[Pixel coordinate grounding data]
+-------+
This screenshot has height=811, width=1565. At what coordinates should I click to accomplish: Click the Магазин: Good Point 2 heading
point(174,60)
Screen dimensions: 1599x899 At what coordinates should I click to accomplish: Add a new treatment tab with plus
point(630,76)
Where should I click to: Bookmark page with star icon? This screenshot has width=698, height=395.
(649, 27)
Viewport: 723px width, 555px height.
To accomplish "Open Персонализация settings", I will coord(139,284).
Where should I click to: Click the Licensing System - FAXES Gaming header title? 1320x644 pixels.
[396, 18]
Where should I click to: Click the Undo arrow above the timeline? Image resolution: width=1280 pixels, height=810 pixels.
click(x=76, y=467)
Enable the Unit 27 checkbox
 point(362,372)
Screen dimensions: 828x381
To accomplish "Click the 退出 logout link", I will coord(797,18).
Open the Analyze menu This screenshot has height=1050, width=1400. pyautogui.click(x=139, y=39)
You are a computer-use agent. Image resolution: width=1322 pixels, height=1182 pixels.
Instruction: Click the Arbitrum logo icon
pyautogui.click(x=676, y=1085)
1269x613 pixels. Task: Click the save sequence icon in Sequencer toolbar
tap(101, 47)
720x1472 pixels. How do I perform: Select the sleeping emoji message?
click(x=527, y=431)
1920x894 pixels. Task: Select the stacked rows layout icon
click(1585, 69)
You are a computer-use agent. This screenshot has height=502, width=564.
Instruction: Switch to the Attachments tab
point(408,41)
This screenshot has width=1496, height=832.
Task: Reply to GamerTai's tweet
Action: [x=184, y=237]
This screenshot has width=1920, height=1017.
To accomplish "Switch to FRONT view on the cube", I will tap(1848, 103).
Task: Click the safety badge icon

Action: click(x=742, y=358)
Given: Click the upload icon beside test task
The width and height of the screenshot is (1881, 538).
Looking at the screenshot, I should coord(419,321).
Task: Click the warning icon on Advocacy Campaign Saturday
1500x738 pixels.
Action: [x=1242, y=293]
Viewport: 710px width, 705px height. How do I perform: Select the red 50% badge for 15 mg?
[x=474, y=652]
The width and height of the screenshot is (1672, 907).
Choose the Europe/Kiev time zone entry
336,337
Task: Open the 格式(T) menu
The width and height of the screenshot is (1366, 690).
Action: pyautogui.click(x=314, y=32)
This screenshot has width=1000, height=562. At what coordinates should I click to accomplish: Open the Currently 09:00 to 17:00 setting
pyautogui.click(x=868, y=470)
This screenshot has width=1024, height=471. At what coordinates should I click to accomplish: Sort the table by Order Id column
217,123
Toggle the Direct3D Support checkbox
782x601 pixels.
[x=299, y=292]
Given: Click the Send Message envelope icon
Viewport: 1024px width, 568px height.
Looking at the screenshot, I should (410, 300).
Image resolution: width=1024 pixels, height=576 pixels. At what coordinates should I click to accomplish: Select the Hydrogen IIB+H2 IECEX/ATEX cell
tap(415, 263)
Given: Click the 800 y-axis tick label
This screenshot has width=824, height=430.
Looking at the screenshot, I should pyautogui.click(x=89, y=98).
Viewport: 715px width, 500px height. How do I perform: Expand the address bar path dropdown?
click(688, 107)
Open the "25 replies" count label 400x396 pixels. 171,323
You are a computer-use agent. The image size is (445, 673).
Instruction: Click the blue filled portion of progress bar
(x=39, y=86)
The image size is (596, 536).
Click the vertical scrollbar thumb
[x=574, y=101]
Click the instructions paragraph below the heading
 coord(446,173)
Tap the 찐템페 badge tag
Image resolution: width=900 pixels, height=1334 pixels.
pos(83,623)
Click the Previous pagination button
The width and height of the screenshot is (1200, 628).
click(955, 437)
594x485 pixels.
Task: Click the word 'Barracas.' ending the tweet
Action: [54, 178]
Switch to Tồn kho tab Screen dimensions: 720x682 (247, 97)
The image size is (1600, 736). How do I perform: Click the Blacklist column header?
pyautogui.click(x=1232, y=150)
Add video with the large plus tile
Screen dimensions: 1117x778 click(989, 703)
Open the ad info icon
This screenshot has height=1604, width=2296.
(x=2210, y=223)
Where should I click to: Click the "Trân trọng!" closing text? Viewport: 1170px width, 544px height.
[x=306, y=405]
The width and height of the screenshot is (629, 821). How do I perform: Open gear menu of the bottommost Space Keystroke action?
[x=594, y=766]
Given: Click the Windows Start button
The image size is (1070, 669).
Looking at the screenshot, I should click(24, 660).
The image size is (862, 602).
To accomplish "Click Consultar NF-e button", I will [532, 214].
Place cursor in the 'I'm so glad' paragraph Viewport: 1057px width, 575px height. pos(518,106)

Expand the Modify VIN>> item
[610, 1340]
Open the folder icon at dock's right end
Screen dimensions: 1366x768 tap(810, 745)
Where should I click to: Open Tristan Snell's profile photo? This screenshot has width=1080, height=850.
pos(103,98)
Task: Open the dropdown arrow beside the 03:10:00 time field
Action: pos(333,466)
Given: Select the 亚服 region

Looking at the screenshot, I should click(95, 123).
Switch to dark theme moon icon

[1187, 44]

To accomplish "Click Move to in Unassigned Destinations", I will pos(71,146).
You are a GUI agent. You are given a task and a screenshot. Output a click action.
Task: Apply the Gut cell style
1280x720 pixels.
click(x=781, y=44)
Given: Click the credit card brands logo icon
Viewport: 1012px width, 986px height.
+-------+
Aim of the task:
All entries must be repeated exactly.

Finished task:
This screenshot has height=811, width=1565. At what coordinates should I click to accomplish: Click the Магазин: Good Point 2 heading
point(174,60)
Screen dimensions: 1599x899 At what coordinates should I click to accomplish: Add a new treatment tab with plus
point(630,76)
Where should I click to: Bookmark page with star icon? This screenshot has width=698, height=395.
(649, 27)
Viewport: 723px width, 555px height.
To accomplish "Open Персонализация settings", I will coord(139,284).
Where should I click to: Click the Licensing System - FAXES Gaming header title? 1320x644 pixels.
[396, 18]
Where should I click to: Click the Undo arrow above the timeline? Image resolution: width=1280 pixels, height=810 pixels.
click(x=76, y=467)
Enable the Unit 27 checkbox
 point(362,372)
Screen dimensions: 828x381
To accomplish "Click the 退出 logout link", I will coord(797,18).
Open the Analyze menu This screenshot has height=1050, width=1400. pyautogui.click(x=139, y=39)
You are a computer-use agent. Image resolution: width=1322 pixels, height=1182 pixels.
Instruction: Click the Arbitrum logo icon
pyautogui.click(x=676, y=1085)
1269x613 pixels. Task: Click the save sequence icon in Sequencer toolbar
tap(101, 47)
720x1472 pixels. How do I perform: Select the sleeping emoji message?
click(x=527, y=431)
1920x894 pixels. Task: Select the stacked rows layout icon
click(1585, 69)
You are a computer-use agent. This screenshot has height=502, width=564.
Instruction: Switch to the Attachments tab
point(408,41)
This screenshot has width=1496, height=832.
Task: Reply to GamerTai's tweet
Action: [x=184, y=237]
This screenshot has width=1920, height=1017.
To accomplish "Switch to FRONT view on the cube", I will tap(1848, 103).
Task: Click the safety badge icon

Action: click(x=742, y=358)
Given: Click the upload icon beside test task
The width and height of the screenshot is (1881, 538).
Looking at the screenshot, I should coord(419,321).
Task: Click the warning icon on Advocacy Campaign Saturday
1500x738 pixels.
Action: [x=1242, y=293]
Viewport: 710px width, 705px height. How do I perform: Select the red 50% badge for 15 mg?
[x=474, y=652]
The width and height of the screenshot is (1672, 907).
Choose the Europe/Kiev time zone entry
336,337
Task: Open the 格式(T) menu
The width and height of the screenshot is (1366, 690).
Action: pyautogui.click(x=314, y=32)
This screenshot has width=1000, height=562. At what coordinates should I click to accomplish: Open the Currently 09:00 to 17:00 setting
pyautogui.click(x=868, y=470)
This screenshot has width=1024, height=471. At what coordinates should I click to accomplish: Sort the table by Order Id column
217,123
Toggle the Direct3D Support checkbox
782x601 pixels.
[x=299, y=292]
Given: Click the Send Message envelope icon
Viewport: 1024px width, 568px height.
Looking at the screenshot, I should (410, 300).
Image resolution: width=1024 pixels, height=576 pixels. At what coordinates should I click to accomplish: Select the Hydrogen IIB+H2 IECEX/ATEX cell
tap(415, 263)
Given: Click the 800 y-axis tick label
This screenshot has width=824, height=430.
Looking at the screenshot, I should pyautogui.click(x=89, y=98).
Viewport: 715px width, 500px height. How do I perform: Expand the address bar path dropdown?
click(688, 107)
Open the "25 replies" count label 400x396 pixels. 171,323
You are a computer-use agent. The image size is (445, 673).
Instruction: Click the blue filled portion of progress bar
(x=39, y=86)
The image size is (596, 536).
Click the vertical scrollbar thumb
[x=574, y=101]
Click the instructions paragraph below the heading
 coord(446,173)
Tap the 찐템페 badge tag
Image resolution: width=900 pixels, height=1334 pixels.
pos(83,623)
Click the Previous pagination button
The width and height of the screenshot is (1200, 628).
click(955, 437)
594x485 pixels.
Task: Click the word 'Barracas.' ending the tweet
Action: [54, 178]
Switch to Tồn kho tab Screen dimensions: 720x682 (247, 97)
The image size is (1600, 736). How do I perform: Click the Blacklist column header?
pyautogui.click(x=1232, y=150)
Add video with the large plus tile
Screen dimensions: 1117x778 click(989, 703)
Open the ad info icon
This screenshot has height=1604, width=2296.
(x=2210, y=223)
Where should I click to: Click the "Trân trọng!" closing text? Viewport: 1170px width, 544px height.
[x=306, y=405]
The width and height of the screenshot is (629, 821). How do I perform: Open gear menu of the bottommost Space Keystroke action?
[x=594, y=766]
Given: Click the Windows Start button
The image size is (1070, 669).
Looking at the screenshot, I should click(24, 660).
The image size is (862, 602).
To accomplish "Click Consultar NF-e button", I will [532, 214].
Place cursor in the 'I'm so glad' paragraph Viewport: 1057px width, 575px height. pos(518,106)

Expand the Modify VIN>> item
[610, 1340]
Open the folder icon at dock's right end
Screen dimensions: 1366x768 tap(810, 745)
Where should I click to: Open Tristan Snell's profile photo? This screenshot has width=1080, height=850.
pos(103,98)
Task: Open the dropdown arrow beside the 03:10:00 time field
Action: pos(333,466)
Given: Select the 亚服 region

Looking at the screenshot, I should click(95, 123).
Switch to dark theme moon icon

[1187, 44]

To accomplish "Click Move to in Unassigned Destinations", I will pos(71,146).
You are a GUI agent. You are given a task and a screenshot. Output a click action.
Task: Apply the Gut cell style
1280x720 pixels.
click(x=781, y=44)
Given: Click the credit card brands logo icon
Viewport: 1012px width, 986px height.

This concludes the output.